The enthusiasm appears to be mutual. “Exciting stuff happening at Atari!” the video game company tweeted in response.
Atari, a decades-old company perhaps best known for its 2600 video game console, owns or manages more than 200 games and franchises, according to its website. Its arcade games like Missile Command, popular in the 1980s, had players deploying missiles and nukes to defend cities. (The game has since been adapted for smartphones.)
So will drivers soon be firing virtual missiles from their Tesla consoles? Possibly. Musk signaled in a follow-up tweet that he hopes to include Missile Command, Tempest, and Pole Position “in this release,” with Pole Position linked to the “actual car steering wheel”—while the car is stationary, he emphasized. Musk also invited video game developers to apply to Tesla “to make super fun games that integrate the center touch screen, phone & car irl.” It’s unclear what that integration will look like, exactly.
Games aren’t the only change on the horizon with Tesla’s 9.0 software update. The update will apparently enable “full self-driving features” in eligible vehicles. Currently, the Autopilot mode allows Tesla cars to auto-steer, stay in a lane, brake and accelerate as long as the driver has hands on the wheel.
The Tesla console is already pretty entertaining. Drivers can spice up their daily commutes by altering the console display, which shows their cars navigating in real-time, by punching in special access codes, holding down the Tesla logo, or pressing certain buttons in rapid succession. The on-screen Tesla can transform into Santa’s sleigh, James Bond’s submarine, or a Mars rover. And the gray pavement can become a dazzling Mario Kart–style rainbow road.

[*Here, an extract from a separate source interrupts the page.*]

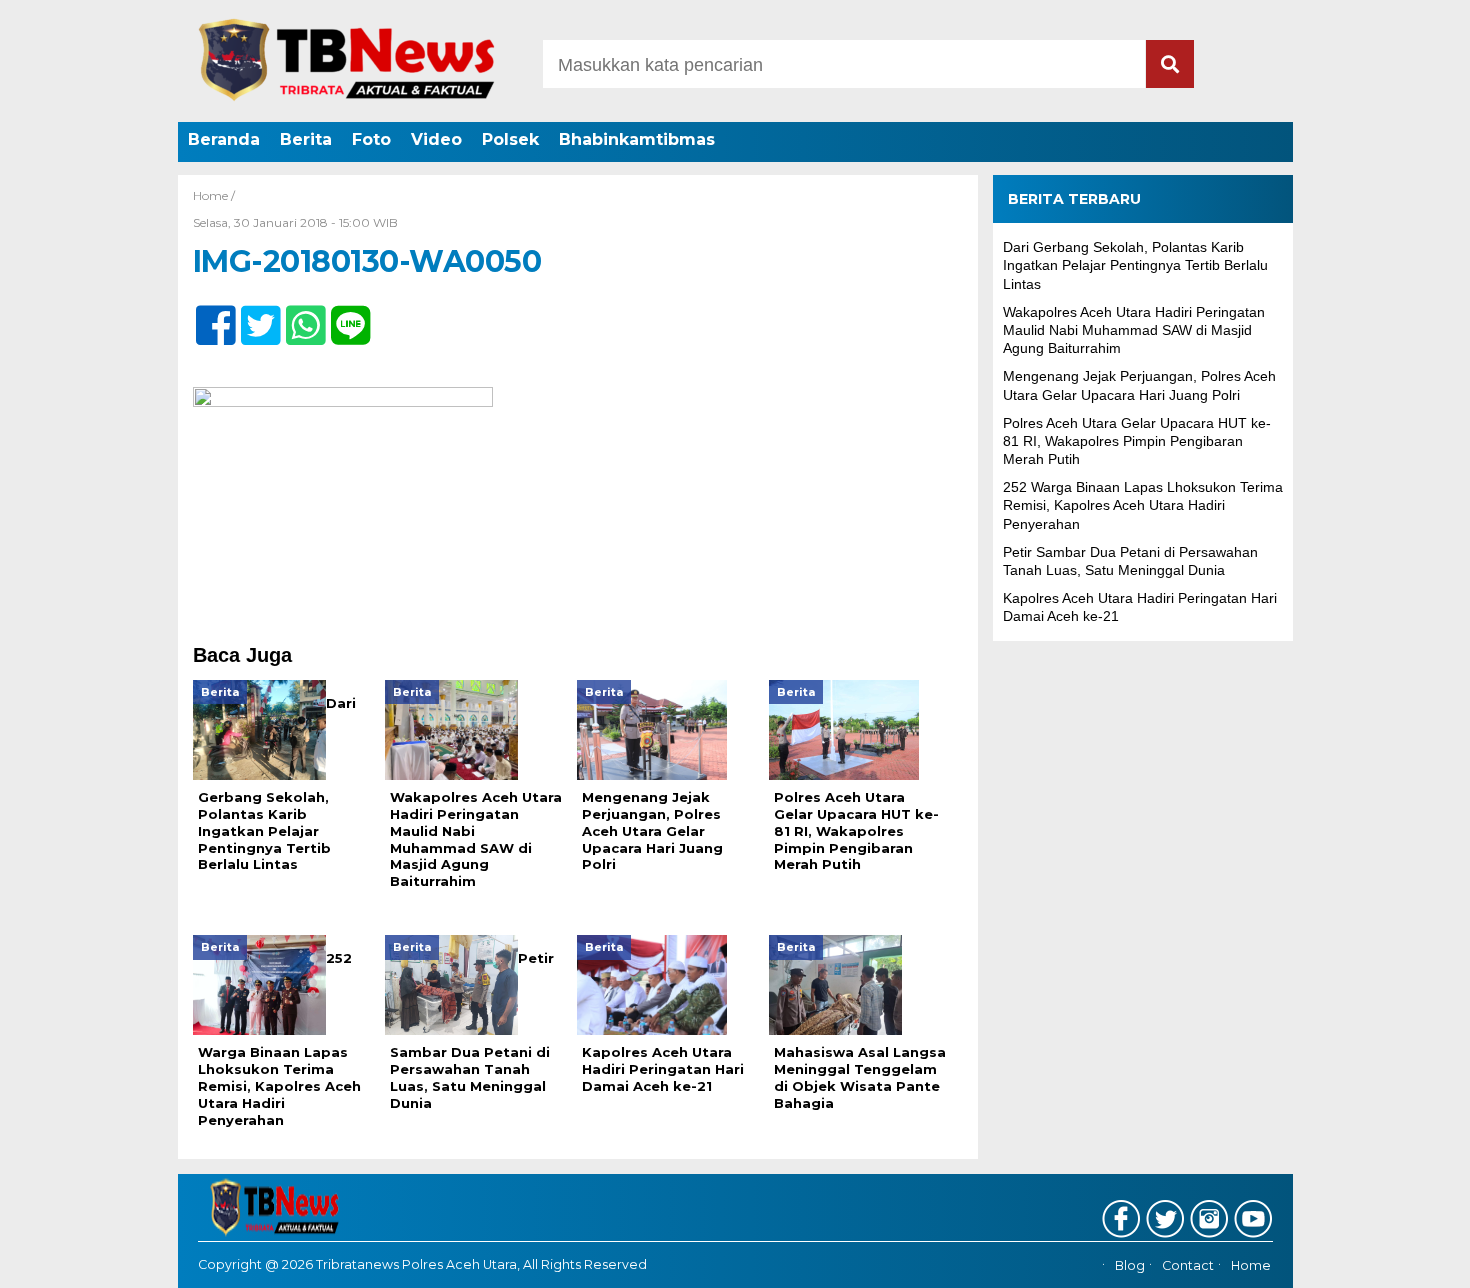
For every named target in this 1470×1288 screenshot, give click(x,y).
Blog (1130, 1265)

It’s not the first time that a car manufacturer has explored adding built-in video games to its cars, as Jalopnik’s Jason Torchinsky points out. But adding those games to a console meant for the driver, rather than the back of a seat, ups the ante considerably.
“Pokémon Go for Tesla??” a Twitter user asked on Wednesday.
“Something like that,” Musk tweeted in response, “but more of an adults in cars anime vibe.”